Tous ensemble ils jouaient au foot-ball et le ballon dont ils se servaient, proportionné à leurs dimensions, n’était pas plus gros qu’une noisette.

Je les regardais jouer sur la pelouse où ils étaient si nombreux qu’ils paraissaient avoir surgi de terre.

Au premier arrêt du train, je remarquais qu’une vingtaine de ces minuscules personnages étaient montés sur le marchepied du wagon et là se livraient à toutes sortes d’acrobaties; on aurait dit des clowns, tant leur agilité était grande. Je les voyais de très près et pouvais me rendre compte qu’ils étaient correctement vêtus. Ils parlaient une langue que je ne comprenais pas, mais j’entendais parfaitement leur voix, moins accusée [p. 243] que celle d’un homme normal ; mais plus forte que n’aurait pu le faire supposer l’exiguïté de leur taille.

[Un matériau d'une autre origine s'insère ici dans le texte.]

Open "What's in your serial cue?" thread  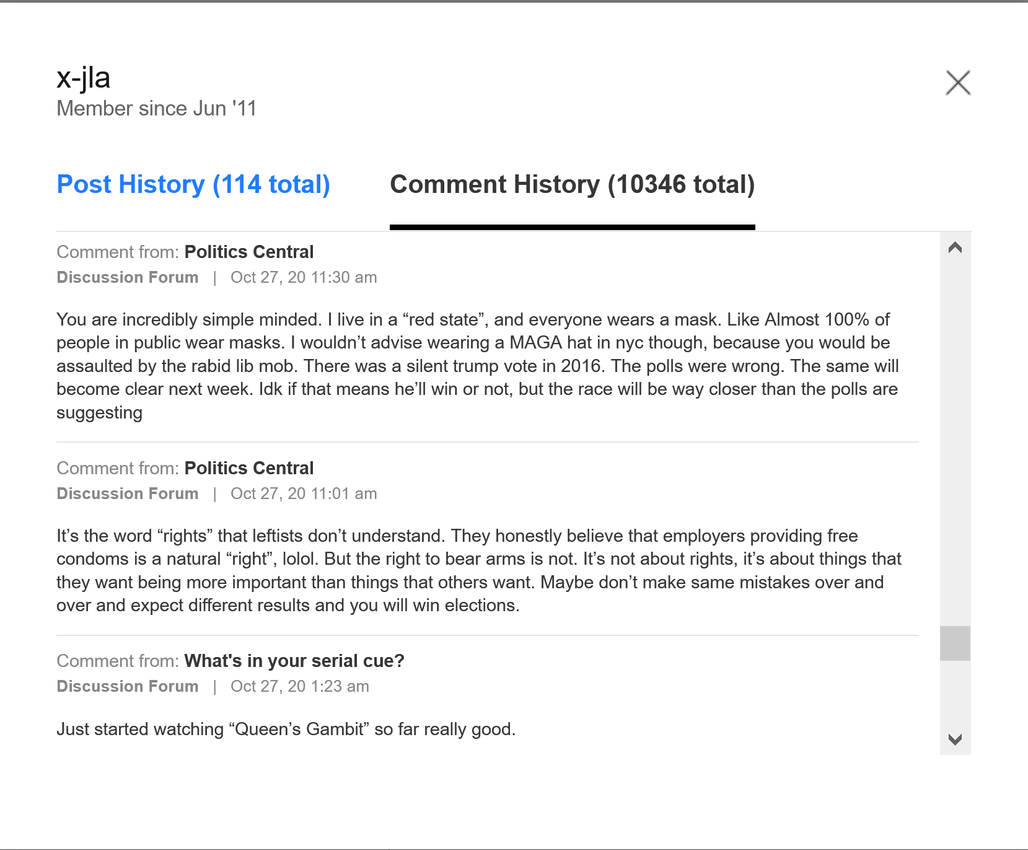point(294,661)
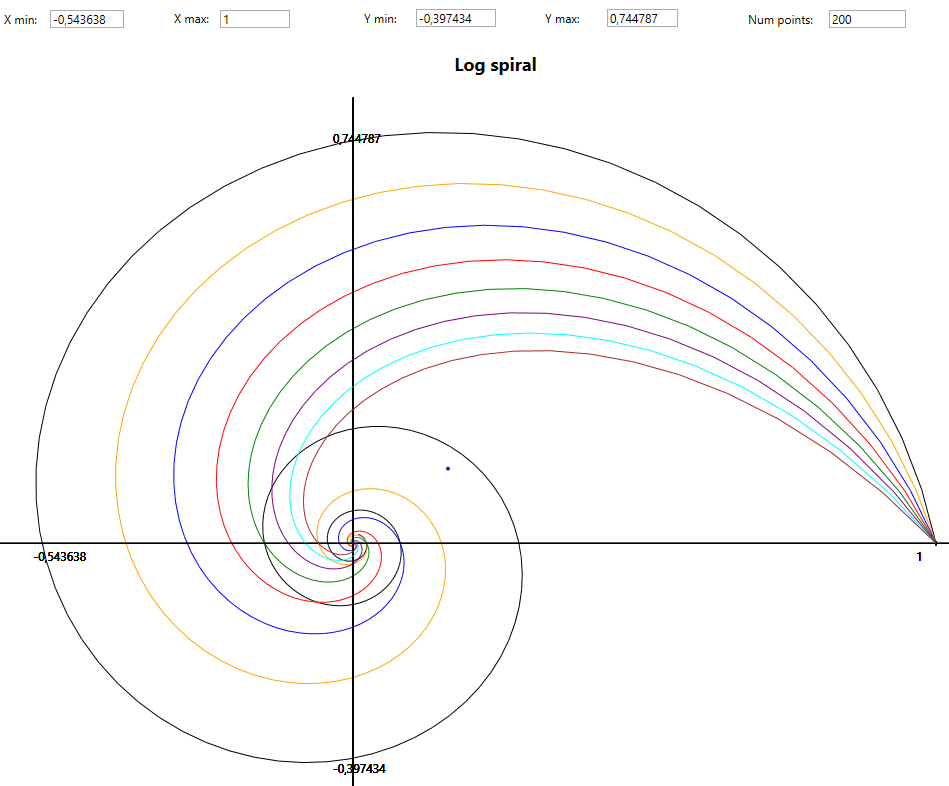This screenshot has height=786, width=949.
Task: Click the spiral center at the axes origin
Action: point(354,543)
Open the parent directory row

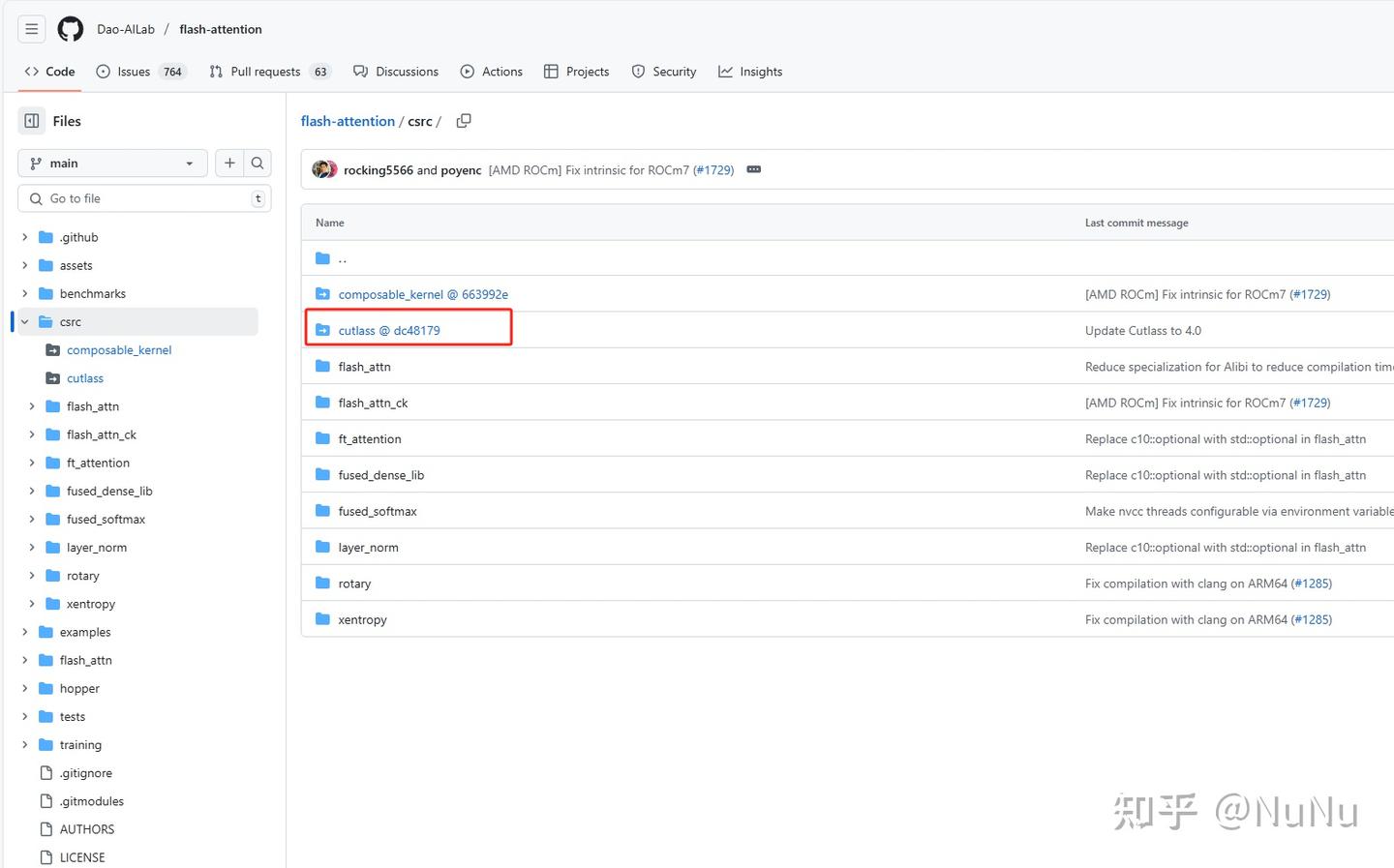343,258
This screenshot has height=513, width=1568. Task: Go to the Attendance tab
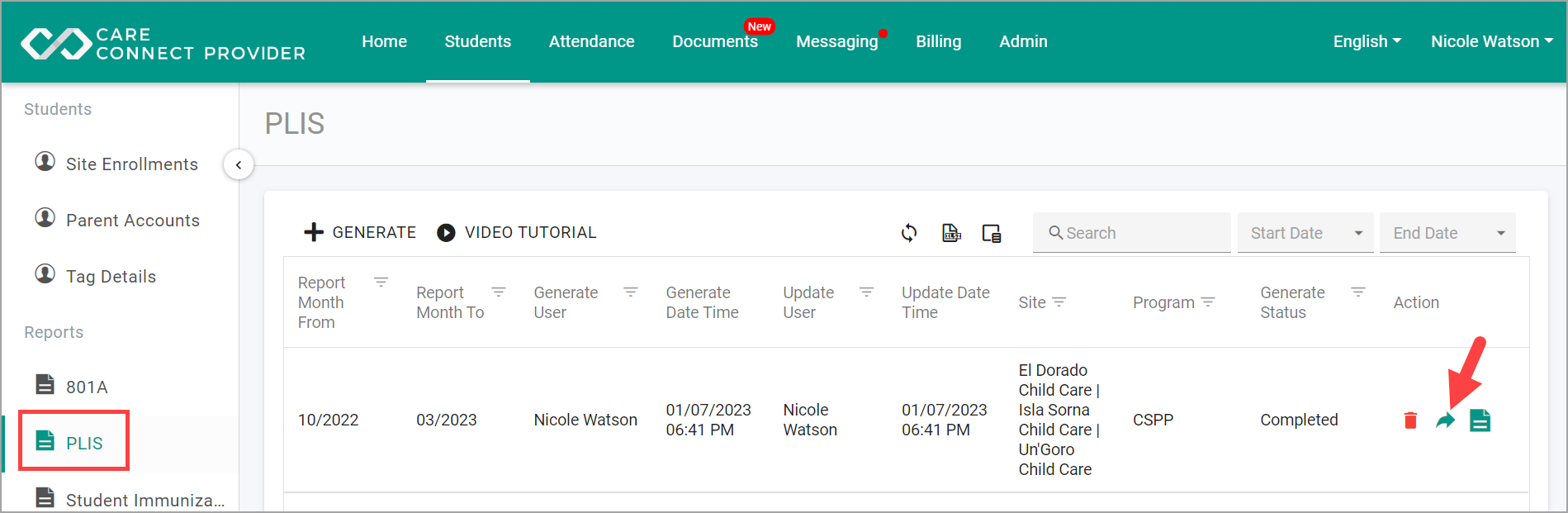(592, 41)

Le conducteur du train qui était, lui, d’une stature ordinaire, les chassait doucement avec le pied ; mais dès que le convoi se remettait en marche, les petits bonshommes sautaient à nouveau sur le marchepied et, jusqu’à la station prochaine, jouaient entre eux avec de grands mouvements des bras ; cela m’amusait de les regarder.

En arrivant aux fortifications, ils disparaissaient tous comme par enchantement. »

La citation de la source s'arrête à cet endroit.